Im dunkelblauen Anzug, aber ohne Krawatte, steigt Bundespräsident Frank-Walter Steinmeier vom Kremser. Er steht inmitten einer Obstplantage. Steinmeier ist derzeit zu Besuch in Stendal und will mit den Menschen vor Ort ins Gespräch kommen. An diesem Montagmorgen schaut er im Stendaler Scheunenladen vorbei, einem Obsthof der Familie Stallbaum. Vater, Mutter und Sohn begleiten den Bundespräsidenten durch die Felder. Hagel und Frost haben den Äpfeln in diesem Jahr zugesetzt. Einige Äpfel haben deutliche Spuren davongetragen.

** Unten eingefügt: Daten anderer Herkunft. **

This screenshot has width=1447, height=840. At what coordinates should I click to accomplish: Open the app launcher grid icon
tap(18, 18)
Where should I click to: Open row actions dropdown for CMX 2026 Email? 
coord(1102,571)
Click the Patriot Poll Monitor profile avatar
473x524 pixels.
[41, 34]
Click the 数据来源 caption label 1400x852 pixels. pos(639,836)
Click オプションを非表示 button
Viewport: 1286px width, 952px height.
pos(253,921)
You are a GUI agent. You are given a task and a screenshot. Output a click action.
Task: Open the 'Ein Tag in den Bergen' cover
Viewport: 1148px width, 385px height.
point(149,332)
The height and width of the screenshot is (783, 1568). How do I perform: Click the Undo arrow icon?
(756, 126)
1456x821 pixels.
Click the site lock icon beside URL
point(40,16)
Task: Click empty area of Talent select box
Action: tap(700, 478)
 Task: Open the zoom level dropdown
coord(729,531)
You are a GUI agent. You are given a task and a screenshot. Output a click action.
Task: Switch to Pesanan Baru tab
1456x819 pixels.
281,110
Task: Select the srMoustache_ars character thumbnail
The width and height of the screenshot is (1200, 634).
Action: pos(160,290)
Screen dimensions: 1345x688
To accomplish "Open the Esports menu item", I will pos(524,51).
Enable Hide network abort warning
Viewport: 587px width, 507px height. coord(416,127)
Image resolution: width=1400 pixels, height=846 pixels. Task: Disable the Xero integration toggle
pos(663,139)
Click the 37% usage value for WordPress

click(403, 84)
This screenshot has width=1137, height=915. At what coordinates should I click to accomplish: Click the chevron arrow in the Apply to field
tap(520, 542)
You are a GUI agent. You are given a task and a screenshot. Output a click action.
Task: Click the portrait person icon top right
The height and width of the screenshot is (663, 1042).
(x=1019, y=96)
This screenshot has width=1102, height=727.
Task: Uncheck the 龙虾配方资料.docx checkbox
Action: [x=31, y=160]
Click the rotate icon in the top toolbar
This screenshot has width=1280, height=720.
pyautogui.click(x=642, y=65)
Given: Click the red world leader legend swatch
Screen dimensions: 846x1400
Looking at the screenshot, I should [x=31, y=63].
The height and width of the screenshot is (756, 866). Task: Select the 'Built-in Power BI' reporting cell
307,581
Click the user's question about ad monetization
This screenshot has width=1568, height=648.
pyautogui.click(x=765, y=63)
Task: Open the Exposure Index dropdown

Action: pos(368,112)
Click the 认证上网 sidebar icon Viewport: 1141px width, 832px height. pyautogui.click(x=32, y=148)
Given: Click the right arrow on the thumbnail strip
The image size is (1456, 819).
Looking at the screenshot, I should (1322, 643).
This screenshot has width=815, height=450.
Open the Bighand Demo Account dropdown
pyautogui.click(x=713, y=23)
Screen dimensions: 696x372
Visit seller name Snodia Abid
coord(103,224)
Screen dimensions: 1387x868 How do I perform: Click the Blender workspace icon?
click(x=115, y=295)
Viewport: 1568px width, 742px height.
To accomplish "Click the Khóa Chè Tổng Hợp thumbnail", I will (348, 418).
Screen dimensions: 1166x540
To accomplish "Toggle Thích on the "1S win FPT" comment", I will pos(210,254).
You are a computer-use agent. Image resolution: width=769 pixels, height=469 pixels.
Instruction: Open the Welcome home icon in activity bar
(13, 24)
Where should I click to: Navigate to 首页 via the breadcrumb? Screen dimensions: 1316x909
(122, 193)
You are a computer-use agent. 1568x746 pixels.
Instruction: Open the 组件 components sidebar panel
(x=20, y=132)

Äpfel, die zu gebrauchen sind, erntet André Stallbaum und legt sie in einen Korb, den er bei sich trägt. Währenddessen unterhält er sich mit Steinmeier, der mit seinen Lederschuhen hier nicht so wirklich hinzugehören scheint. Aufmerksam hört der Bundespräsident zu. Worüber genau sich die beiden so gegensätzlich wirkenden Männer sprechen, lässt sich nicht sagen. Die Pressevertreter müssen sich etwas abseits des Geschehens aufhalten. Wenn der Bundespräsident kommt, gelten strenge Sicherheitsbestimmungen. Personenschützer und Polizei sind immer in der Nähe.

Überbordende Bürokratie

Irgendwann kommt die Gruppe an mehreren Stehtischen unter einem Zelt an. Hier, mitten im Feld, wurde alles für eine Gesprächsrunde aufgebaut. Nun dürfen auch die anwesenden Journalisten zuhören. Neben Familie Stallbaum, sind weitere Geschäftspartner des Scheunenladens dabei. Auch Stendals Bürgermeister Bastian Sieler (parteilos) hört zu.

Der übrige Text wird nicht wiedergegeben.